After not making it to the Hall of Fame for nearly 20 years, former San Antonio Spurs Artis Gilmore was finally enshrined. Mike Monroe of Spurs Nation wrote this great piece about the A-Train.
“While he enters as the first to be chosen by the new committee, Artis Gilmore’s entire body of work is Hall worthy, including his two seasons at Jacksonville University. There, he averaged 22.7 rebounds, an NCAA record that still stands, and led the Dolphins to the NCAA championship game in 1970.
Snubbed by the Hall for nearly two decades, Gilmore never expressed bitterness at his exclusion. At a pre-induction news conference Thursday, however, emotions nearly got the best of him. Acknowledging what an earlier enshrinement would have meant to his mother, who died six years ago, his eyes watered and he had to pause before continuing.

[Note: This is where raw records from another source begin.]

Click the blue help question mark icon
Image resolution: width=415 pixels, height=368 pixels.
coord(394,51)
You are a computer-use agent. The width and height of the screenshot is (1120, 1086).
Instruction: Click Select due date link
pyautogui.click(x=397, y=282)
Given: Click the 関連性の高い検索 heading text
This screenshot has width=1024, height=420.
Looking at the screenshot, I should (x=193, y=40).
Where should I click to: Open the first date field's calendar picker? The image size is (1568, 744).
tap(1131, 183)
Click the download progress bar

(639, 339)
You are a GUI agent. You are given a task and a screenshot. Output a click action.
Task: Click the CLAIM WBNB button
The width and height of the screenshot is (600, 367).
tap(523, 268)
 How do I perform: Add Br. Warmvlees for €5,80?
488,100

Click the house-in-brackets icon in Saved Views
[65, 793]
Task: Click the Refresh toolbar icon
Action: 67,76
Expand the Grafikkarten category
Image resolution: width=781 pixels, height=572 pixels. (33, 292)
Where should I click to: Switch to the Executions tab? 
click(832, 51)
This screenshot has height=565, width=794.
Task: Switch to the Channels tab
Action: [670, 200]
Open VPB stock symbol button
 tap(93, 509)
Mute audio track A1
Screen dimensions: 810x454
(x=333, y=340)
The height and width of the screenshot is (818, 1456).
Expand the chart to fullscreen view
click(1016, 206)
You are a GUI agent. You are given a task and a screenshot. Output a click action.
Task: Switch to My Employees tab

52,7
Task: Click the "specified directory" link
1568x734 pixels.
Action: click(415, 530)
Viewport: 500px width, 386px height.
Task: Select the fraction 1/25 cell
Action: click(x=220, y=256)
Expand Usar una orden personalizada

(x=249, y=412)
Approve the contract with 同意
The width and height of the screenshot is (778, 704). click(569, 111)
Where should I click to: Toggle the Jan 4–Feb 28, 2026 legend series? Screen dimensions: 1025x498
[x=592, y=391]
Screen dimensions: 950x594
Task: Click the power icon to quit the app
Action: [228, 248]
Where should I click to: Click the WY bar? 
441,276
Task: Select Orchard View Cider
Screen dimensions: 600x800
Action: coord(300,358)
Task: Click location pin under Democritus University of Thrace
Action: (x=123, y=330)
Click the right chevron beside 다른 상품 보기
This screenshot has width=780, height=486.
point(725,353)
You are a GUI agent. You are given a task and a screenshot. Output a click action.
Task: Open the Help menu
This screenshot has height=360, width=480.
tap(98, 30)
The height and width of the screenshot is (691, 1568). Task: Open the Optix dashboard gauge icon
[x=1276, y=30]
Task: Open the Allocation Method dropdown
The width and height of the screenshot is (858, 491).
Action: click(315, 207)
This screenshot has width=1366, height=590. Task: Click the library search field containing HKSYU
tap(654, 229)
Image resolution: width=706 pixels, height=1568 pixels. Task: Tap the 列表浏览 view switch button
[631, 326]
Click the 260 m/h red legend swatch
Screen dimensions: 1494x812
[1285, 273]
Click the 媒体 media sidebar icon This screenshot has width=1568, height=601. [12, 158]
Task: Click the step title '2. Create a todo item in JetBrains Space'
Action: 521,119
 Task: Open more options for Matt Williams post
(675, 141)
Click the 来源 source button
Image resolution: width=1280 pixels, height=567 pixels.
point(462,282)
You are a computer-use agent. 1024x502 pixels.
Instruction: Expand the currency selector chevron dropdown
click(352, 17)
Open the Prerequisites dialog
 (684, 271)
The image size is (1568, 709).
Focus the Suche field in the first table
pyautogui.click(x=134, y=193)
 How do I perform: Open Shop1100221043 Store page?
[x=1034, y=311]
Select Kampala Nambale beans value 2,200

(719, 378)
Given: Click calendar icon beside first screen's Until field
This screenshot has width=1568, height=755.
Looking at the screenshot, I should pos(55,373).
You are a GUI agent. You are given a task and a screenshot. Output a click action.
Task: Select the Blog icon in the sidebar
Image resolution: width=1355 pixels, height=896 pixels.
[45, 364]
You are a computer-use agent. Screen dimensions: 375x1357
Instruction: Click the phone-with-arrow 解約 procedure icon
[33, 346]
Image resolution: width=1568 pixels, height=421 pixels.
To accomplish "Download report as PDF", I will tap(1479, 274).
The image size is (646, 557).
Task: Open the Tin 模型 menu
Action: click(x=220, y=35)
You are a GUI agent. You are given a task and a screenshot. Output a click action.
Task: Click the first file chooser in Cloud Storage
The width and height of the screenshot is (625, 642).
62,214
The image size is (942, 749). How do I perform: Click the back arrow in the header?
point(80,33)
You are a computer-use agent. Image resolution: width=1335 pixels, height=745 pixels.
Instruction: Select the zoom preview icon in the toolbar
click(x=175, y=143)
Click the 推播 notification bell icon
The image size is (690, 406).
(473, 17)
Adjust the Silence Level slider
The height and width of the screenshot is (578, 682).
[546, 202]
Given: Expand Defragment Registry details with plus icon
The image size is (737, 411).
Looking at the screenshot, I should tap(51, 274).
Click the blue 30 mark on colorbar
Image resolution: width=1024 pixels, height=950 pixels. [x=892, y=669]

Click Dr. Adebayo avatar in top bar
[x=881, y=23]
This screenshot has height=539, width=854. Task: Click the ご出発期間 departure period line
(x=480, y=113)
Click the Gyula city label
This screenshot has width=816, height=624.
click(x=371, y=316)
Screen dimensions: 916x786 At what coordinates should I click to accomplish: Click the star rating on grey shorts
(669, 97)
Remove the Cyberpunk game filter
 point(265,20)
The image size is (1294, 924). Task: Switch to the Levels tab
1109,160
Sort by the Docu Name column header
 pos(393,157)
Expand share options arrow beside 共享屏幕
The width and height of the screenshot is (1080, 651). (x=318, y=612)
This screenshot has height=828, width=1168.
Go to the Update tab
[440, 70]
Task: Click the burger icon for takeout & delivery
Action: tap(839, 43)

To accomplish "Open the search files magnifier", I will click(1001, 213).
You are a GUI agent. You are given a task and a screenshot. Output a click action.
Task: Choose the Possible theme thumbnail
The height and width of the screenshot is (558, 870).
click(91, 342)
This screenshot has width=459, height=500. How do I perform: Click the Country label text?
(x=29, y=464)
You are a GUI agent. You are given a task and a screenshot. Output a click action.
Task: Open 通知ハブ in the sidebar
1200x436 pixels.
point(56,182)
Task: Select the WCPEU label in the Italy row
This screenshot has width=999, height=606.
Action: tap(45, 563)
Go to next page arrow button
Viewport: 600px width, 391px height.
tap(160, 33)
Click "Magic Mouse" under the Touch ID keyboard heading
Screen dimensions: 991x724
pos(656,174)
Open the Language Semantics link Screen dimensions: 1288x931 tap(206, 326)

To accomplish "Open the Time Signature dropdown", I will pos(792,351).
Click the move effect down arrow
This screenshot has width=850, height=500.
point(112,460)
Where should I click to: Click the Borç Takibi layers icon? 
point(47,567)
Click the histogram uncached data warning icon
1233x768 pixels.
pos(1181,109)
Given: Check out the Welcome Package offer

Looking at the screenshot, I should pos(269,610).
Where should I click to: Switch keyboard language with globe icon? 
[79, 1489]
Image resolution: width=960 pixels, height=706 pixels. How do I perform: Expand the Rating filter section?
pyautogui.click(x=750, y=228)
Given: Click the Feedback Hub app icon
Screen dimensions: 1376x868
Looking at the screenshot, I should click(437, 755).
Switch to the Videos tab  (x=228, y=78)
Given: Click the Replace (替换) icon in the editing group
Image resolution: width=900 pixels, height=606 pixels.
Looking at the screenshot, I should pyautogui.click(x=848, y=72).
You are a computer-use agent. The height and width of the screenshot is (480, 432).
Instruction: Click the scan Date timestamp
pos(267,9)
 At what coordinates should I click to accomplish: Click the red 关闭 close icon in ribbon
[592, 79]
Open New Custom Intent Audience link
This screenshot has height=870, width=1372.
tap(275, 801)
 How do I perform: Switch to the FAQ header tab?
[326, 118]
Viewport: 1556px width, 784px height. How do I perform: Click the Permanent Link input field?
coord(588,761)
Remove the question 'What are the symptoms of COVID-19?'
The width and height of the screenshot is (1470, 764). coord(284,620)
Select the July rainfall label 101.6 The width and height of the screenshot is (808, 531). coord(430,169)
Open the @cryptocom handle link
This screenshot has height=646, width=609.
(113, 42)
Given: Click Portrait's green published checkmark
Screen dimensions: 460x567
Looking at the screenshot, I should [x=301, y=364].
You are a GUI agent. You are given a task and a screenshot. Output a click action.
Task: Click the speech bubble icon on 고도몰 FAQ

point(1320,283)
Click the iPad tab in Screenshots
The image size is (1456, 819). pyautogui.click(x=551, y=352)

“I’m a very emotional guy,” he said. “I express my emotions. But for my grandkids I need to try and hold it together.”
Gilmore was 33 by the time he arrived in the Alamo City in 1982, the best days of his career behind him. Nevertheless, Gervin recalled the excitement that surrounded his arrival.
“The big fella coming to San Antonio really lifted our spirits,” Gervin said. “He was still a dominant force when we got him. With him, we always felt we had a chance to defeat the Lakers. We felt that matchup with him and Kareem (Abdul-Jabbar) gave us a competitive center in the middle.”
Bob Bass was the Spurs general manager who acquired Gilmore.
“After we made that deal, we were able to stay with Jabbar,” Bass said. “Defensively, he could do a job on Jabbar. I will tell you this: After he joined the team, I felt like when you walked out of the building after a game against the Lakers you didn’t feel like Jabbar had just dominated, like he had in past years.”
Gilmore believes he did what the team expected of him in that matchup.
“Yeah, Kareem and I matched up pretty well,” he said. “But Magic Johnson and James Worthy, well that was kind of overpowering in those particular areas.”
It was his domination of the ABA for five seasons that led the new committee to put his name forward for enshrinement.